Hypersusceptibility of cystic fibrosis mice to chronic Pseudomonas aeruginosa oropharyngeal colonization and lung infection

Abstract

No transgenic cystic fibrosis (CF) mouse model developed to date mimics the major clinical phenotype found in humans with CF, chronic Pseudomonas aeruginosa lung infection. In a transgenic CF transmembrane conductance regulator (cftr) mouse colony, we found WT, heterozygous, and homozygous CF mice housed in the same cage became chronically colonized in the oropharynx with environmental P. aeruginosa when the bacterium was present in drinking water. Elimination of P. aeruginosa from drinking water resulted in clearance in most WT and CF heterozygous, but not homozygous mice. For experimental evaluation, a combination of specific animal husbandry techniques and an oral infection route showed cftr(-/-) mice but not WT mice can be chronically colonized by P. aeruginosa with subsequent lung translocation, yielding a pathologic picture indicative of chronic lung infection. In some instances, mucoid isolates of P. aeruginosa were recovered from lungs, indicating conditions were present for conversion to mucoidy. Overexpression of human CFTR in the lungs of WT mice markedly accelerated the clearance rate of P. aeruginosa, demonstrating that lung levels of CFTR play an important role in defense against infection. P. aeruginosa mutants unable to express the surface polysaccharide alginate or the global regulator GacA were deficient in their ability to colonize the mice. CF mice made potent immune responses to P. aeruginosa outer membrane antigens. Overall, we found that under the proper conditions, transgenic CF mice are hypersusceptible to P. aeruginosa colonization and infection and can be used for evaluations of lung pathophysiology, bacterial virulence, and development of therapies aimed at treating CF lung disease.

Figure 1

Natural and experimental oropharyngeal colonization of WT or transgenic CF mice by P. aeruginosa. (a) Percentage of mice with the indicated genotype having positive throat cultures of P. aeruginosa initially acquired from contaminated drinking water after the addition of 0.1 mg of gentamicin per ml (arrow) to control bacterial growth in drinking water. (b) Oropharyngeal colonization of P. aeruginosa PA14 in transgenic CF and WT mice, and transgenic SP-C-CFTR mice. (c and d) Colonization of WT, FABP-CFTR, or SP-C-CFTR transgenic mice with P. aeruginosa clinical isolates, N6 and N13, switched from antibiotic water to acid water as indicated.
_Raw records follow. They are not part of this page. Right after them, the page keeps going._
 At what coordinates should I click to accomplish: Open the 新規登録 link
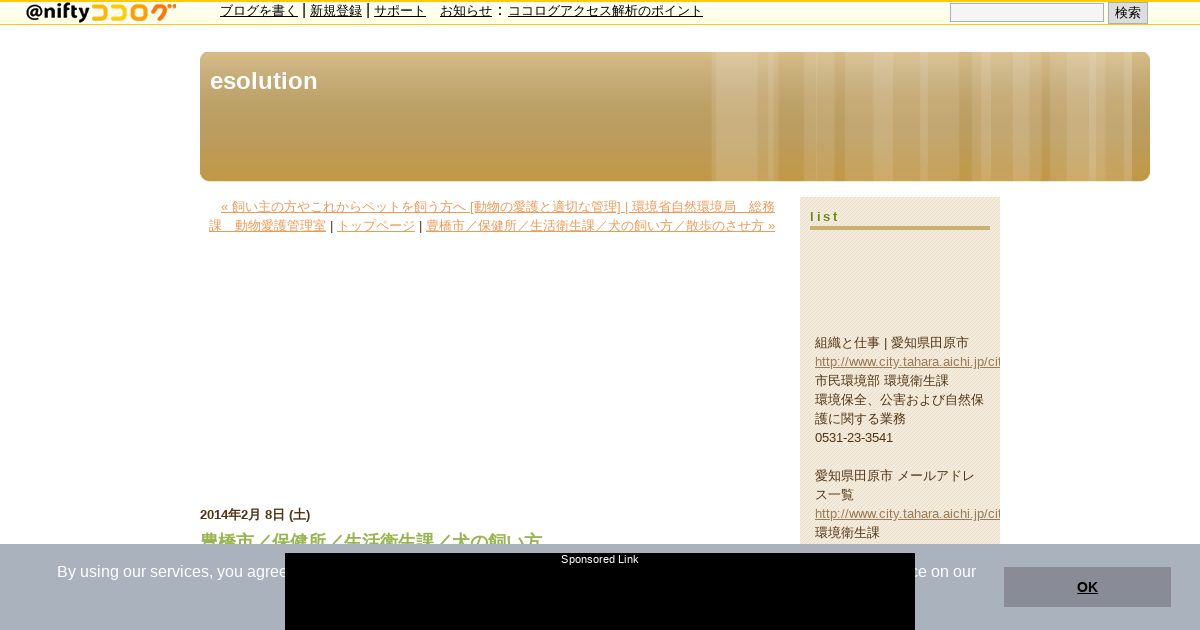(x=336, y=11)
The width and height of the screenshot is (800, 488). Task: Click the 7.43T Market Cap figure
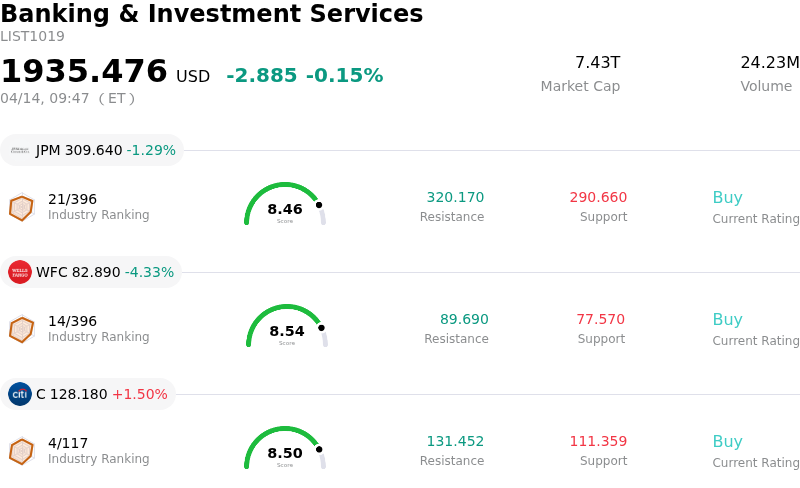coord(597,63)
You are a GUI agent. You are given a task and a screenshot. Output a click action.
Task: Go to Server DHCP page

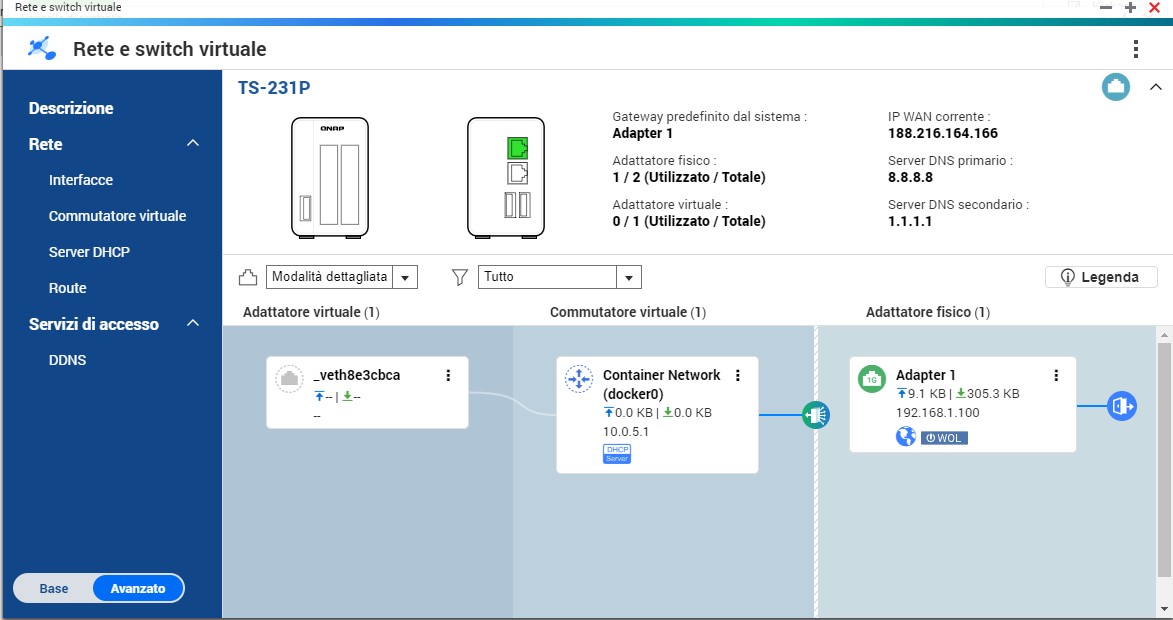click(89, 252)
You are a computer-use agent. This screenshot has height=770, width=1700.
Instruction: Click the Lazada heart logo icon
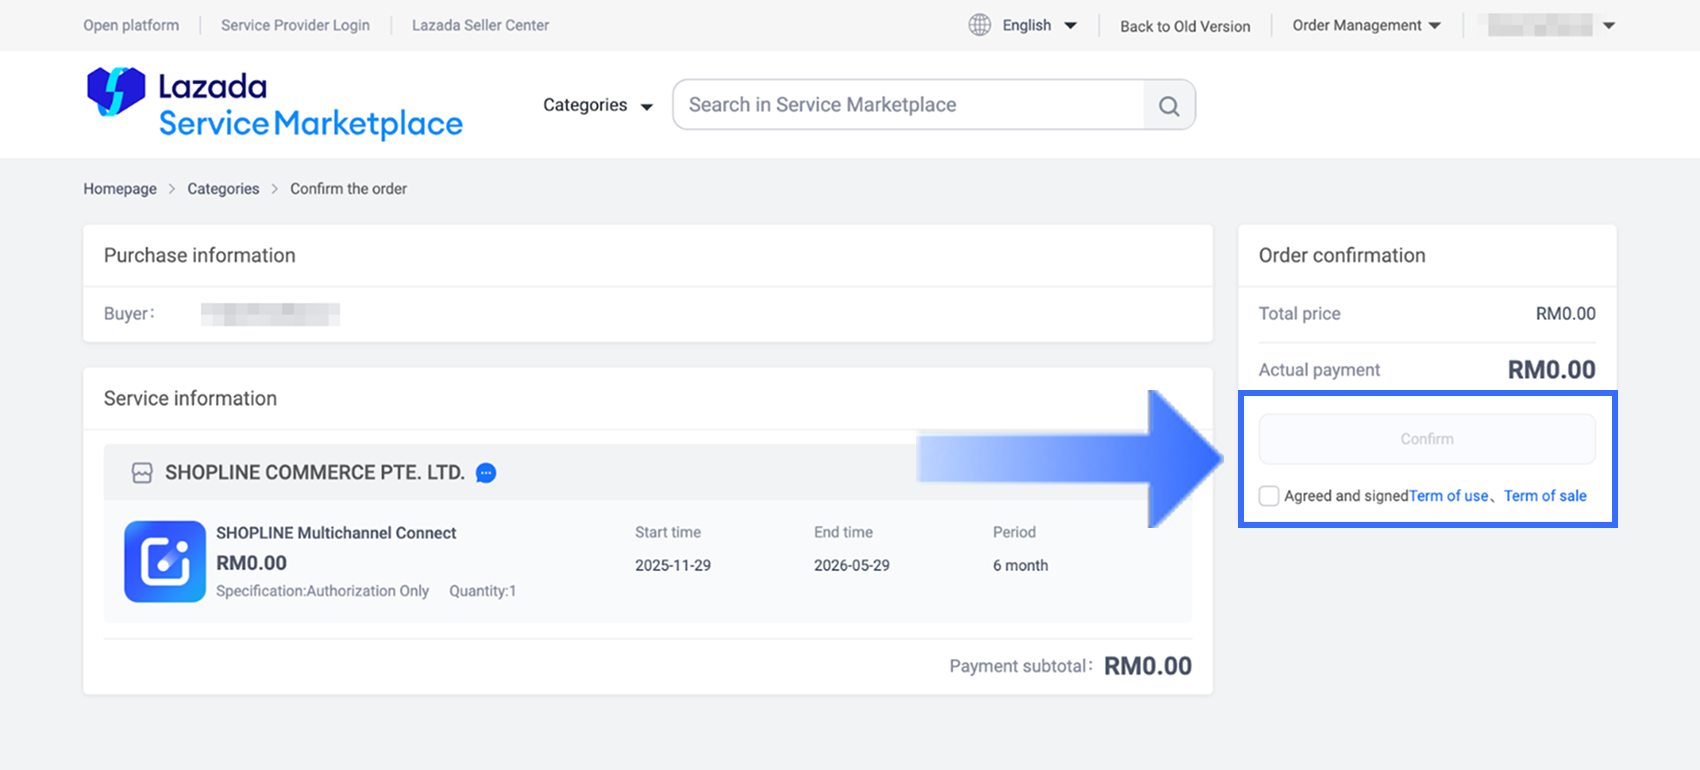tap(116, 92)
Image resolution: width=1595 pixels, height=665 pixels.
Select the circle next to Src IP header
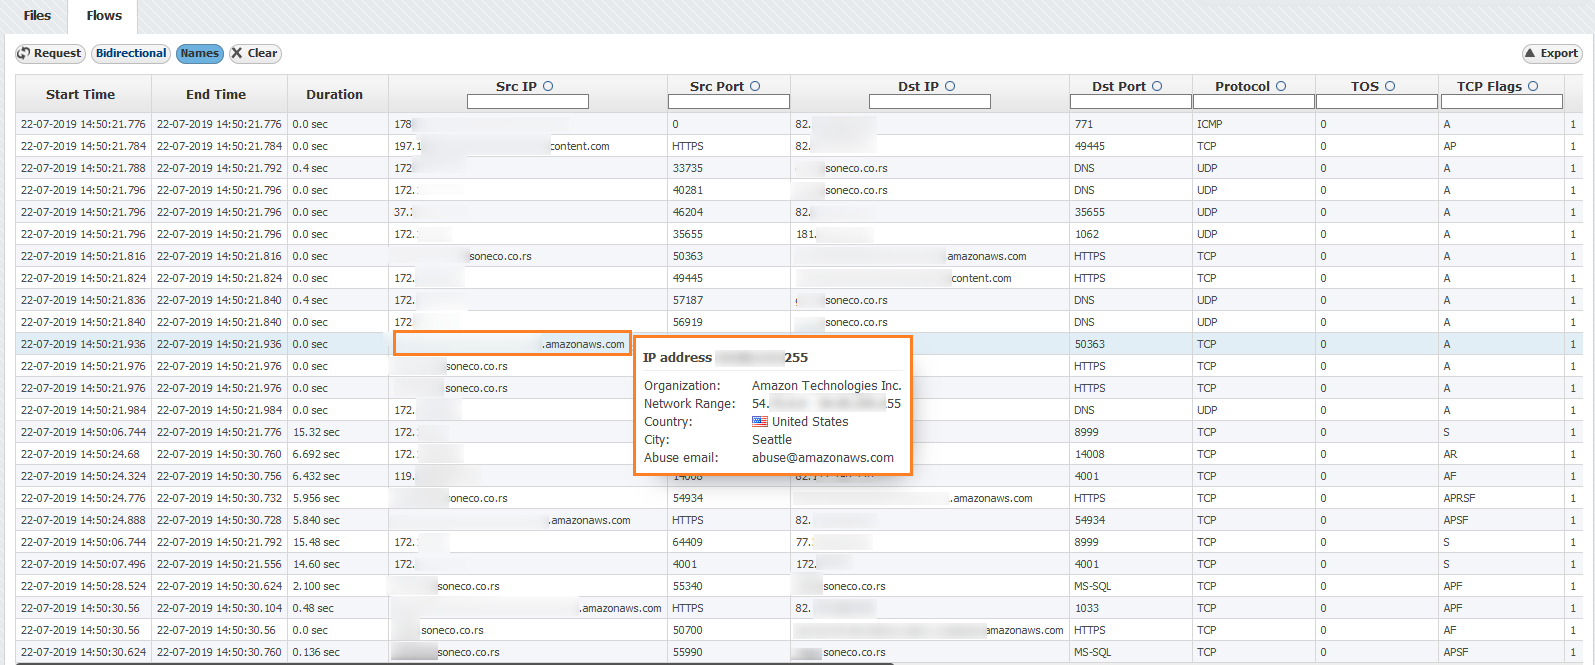[x=548, y=87]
Six to eight mice per group were used initially, although over time some animals died, usually with P. aeruginosa cultured from the lung.

Figure 2

Colonization of WT, FABP-CFTR, or SP-C-CFTR transgenic mice by different strains of P. aeruginosa: N6 (a), N13 (b), and FRD-1 (c). Colonization experiments were done with acidified water to prevent growth of P. aeruginosa.

Figure 3

Histopathologic analysis of lung sections from CF mice with oropharyngeal and/or lung infection with P. aeruginosa. All sections were stained with hematoxylin and eosin. (a) Lung section from an animal with oropharyngeal but not lung infection, showing abundant intraalveolar macrophages and patchy lymphoid aggregates (black arrows) located along lymphatic pathways (original magnification, ×40). (b) Lung section from an animal with oropharyngeal but not lung infection showed increased intraalveolar macrophages (double-headed arrows, original magnification ×100). (c and d) Lung sections from two animals with both oropharyngeal and lung infection with P. aeruginosa. (c) Hyperplastic bronchus-associated lymphoid tissue (BALT) (black arrows); hemosiderin within the BALT stands out as a golden-brown pigment (green arrow, original magnification ×40). (d) Hemosiderin (green arrows) in perilymphatic lymphoid aggregates within the lung (original magnification ×100). (e and f) Lung section from an uninfected CF mouse. No specific pathologic features were noted (original magnifications ×40 and ×100, respectively).

Figure 4

Colonization of FABP-CFTR mice by the strain of P. aeruginosa indicated next to each graph. Colonization experiments were done with antibiotics for strain PA14 and acid water for strain FRD-1. Six to eight mice per group were used initially.

Figure 5

Antibody titers achieved in sera of CF or WT mice after oropharyngeal colonization for >10 weeks with P. aeruginosa. Each symbol represents the titer for one mouse; bar represents geometric mean.